◆ **Directions**
In the records below, find the line containing "Task: Collapse the Volume indicator legend" and the line containing "Select the Text tool"; please repeat exactly the lines from one to the other, both included, and nothing more.

====== The records ======

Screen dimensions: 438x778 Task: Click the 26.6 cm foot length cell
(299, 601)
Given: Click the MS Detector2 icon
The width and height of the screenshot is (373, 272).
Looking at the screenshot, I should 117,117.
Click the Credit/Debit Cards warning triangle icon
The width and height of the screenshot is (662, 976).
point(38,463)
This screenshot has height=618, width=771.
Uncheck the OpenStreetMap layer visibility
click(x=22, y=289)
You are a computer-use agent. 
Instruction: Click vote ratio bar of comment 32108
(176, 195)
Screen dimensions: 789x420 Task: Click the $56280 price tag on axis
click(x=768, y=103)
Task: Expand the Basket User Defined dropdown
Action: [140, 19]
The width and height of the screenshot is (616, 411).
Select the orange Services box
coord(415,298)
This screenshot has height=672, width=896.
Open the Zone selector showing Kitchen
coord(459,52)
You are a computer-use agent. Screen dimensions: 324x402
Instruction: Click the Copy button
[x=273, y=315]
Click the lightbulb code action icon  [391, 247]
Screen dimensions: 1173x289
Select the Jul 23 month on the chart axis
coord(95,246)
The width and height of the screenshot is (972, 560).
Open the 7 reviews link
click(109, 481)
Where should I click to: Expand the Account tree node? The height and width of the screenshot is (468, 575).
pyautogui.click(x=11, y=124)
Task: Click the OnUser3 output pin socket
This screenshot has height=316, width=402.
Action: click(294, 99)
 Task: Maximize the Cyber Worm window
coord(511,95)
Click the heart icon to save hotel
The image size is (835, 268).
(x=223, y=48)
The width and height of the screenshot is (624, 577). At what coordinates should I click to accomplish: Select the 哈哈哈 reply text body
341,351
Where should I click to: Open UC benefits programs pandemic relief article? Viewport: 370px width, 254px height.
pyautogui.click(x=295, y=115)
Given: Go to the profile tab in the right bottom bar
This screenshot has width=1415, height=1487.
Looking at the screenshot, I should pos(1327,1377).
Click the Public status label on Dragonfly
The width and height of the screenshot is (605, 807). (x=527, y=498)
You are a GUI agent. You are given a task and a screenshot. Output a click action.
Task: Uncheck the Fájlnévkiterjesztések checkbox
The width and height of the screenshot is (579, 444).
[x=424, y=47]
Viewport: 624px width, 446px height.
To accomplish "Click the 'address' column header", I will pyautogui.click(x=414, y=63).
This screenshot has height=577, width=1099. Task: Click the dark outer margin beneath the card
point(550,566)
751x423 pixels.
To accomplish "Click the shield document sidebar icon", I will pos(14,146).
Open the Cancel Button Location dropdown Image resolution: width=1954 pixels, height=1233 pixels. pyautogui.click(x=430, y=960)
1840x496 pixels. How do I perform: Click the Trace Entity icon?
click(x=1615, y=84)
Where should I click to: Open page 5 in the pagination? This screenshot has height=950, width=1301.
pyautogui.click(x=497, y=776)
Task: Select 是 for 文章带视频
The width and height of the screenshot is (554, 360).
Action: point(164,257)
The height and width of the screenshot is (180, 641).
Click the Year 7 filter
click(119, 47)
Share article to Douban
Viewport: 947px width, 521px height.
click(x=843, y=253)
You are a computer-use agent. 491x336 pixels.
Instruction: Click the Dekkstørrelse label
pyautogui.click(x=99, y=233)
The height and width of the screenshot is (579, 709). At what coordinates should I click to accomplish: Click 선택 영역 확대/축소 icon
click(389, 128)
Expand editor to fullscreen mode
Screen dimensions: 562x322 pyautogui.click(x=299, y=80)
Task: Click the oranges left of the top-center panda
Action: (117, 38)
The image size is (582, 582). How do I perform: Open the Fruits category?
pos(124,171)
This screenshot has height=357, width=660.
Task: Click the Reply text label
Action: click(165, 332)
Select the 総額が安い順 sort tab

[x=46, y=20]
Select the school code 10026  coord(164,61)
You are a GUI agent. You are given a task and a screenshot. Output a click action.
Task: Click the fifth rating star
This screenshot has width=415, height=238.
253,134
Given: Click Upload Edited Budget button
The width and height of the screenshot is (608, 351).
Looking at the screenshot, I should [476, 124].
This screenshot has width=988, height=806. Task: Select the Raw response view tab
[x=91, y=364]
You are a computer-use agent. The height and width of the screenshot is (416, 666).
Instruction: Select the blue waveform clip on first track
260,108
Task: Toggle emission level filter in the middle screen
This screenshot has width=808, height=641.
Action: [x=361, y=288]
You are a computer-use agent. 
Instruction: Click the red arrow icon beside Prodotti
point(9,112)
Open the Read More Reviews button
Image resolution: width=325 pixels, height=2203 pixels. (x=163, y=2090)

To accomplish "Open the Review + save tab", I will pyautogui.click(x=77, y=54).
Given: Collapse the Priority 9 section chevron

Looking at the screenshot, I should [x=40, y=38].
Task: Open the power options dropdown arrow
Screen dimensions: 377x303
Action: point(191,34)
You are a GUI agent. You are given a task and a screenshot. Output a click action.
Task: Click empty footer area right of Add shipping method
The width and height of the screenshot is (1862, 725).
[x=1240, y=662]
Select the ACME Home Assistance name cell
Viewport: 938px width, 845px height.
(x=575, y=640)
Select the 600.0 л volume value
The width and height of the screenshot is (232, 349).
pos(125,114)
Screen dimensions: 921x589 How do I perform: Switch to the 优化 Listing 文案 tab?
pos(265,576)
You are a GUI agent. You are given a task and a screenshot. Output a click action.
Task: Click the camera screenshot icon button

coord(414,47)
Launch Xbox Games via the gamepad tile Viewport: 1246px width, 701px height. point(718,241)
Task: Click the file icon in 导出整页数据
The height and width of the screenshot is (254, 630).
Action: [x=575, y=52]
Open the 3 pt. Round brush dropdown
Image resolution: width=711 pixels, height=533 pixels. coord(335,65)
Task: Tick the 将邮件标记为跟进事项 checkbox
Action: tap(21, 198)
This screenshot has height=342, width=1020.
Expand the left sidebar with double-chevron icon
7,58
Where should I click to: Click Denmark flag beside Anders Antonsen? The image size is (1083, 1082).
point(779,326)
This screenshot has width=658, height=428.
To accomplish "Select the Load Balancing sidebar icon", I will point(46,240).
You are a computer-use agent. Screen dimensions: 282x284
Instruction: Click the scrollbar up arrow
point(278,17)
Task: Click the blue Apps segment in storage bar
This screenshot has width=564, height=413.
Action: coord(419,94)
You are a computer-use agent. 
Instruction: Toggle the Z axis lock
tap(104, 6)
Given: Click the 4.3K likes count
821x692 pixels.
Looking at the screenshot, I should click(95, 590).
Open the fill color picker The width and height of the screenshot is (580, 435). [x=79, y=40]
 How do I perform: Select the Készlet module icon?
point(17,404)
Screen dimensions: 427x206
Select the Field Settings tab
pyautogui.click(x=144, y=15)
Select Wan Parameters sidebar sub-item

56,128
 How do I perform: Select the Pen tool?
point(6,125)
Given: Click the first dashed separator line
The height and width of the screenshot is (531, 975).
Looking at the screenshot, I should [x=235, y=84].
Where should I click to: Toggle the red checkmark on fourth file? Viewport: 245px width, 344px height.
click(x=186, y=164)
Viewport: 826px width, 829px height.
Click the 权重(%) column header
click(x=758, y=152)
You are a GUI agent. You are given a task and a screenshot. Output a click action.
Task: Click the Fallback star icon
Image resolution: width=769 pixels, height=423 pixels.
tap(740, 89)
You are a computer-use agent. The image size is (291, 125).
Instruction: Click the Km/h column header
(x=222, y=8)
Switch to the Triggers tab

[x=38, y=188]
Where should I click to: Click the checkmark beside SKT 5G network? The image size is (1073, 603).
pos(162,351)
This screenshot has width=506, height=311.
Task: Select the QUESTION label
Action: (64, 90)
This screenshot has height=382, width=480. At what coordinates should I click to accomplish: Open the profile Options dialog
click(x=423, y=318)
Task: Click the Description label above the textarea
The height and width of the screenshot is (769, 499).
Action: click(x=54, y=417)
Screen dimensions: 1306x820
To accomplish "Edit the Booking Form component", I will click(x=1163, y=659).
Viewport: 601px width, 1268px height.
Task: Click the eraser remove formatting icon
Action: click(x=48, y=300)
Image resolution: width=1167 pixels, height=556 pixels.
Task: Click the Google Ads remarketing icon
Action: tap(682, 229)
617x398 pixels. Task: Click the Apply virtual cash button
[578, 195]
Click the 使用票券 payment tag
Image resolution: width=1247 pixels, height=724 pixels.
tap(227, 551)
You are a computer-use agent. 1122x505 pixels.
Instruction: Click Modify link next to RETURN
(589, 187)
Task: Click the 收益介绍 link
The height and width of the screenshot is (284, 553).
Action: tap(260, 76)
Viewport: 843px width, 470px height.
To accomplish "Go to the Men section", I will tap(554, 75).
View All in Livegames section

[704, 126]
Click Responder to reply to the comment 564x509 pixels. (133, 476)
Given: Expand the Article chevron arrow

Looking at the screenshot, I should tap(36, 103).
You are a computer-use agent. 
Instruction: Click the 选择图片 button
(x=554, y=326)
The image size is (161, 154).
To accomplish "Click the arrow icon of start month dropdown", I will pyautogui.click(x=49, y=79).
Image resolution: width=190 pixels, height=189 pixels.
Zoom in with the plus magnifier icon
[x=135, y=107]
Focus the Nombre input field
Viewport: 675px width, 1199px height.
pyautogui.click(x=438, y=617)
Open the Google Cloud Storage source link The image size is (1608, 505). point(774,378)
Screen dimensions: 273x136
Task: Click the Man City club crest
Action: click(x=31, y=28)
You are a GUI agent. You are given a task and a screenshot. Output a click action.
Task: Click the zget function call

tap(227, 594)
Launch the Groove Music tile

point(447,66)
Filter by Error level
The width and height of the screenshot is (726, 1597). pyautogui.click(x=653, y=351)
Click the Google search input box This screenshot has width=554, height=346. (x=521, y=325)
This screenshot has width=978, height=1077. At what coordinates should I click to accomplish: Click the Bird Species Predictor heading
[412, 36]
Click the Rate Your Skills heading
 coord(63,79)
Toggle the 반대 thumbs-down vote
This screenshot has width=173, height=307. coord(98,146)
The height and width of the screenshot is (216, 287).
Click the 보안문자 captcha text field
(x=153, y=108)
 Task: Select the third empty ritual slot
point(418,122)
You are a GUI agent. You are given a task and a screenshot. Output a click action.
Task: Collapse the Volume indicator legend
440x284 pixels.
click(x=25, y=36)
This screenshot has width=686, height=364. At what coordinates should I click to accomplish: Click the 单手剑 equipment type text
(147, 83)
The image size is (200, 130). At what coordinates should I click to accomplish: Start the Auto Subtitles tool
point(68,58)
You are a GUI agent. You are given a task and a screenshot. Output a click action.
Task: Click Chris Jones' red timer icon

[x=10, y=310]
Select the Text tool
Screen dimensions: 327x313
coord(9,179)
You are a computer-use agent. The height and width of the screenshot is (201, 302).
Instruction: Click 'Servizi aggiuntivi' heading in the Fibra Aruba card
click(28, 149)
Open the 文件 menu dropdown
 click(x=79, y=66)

======

◆ **Answer below**
Task: Collapse the Volume indicator legend
440x284 pixels.
click(x=25, y=36)
This screenshot has width=686, height=364. At what coordinates should I click to accomplish: Click the 单手剑 equipment type text
(147, 83)
The image size is (200, 130). At what coordinates should I click to accomplish: Start the Auto Subtitles tool
point(68,58)
You are a GUI agent. You are given a task and a screenshot. Output a click action.
Task: Click Chris Jones' red timer icon

[x=10, y=310]
Select the Text tool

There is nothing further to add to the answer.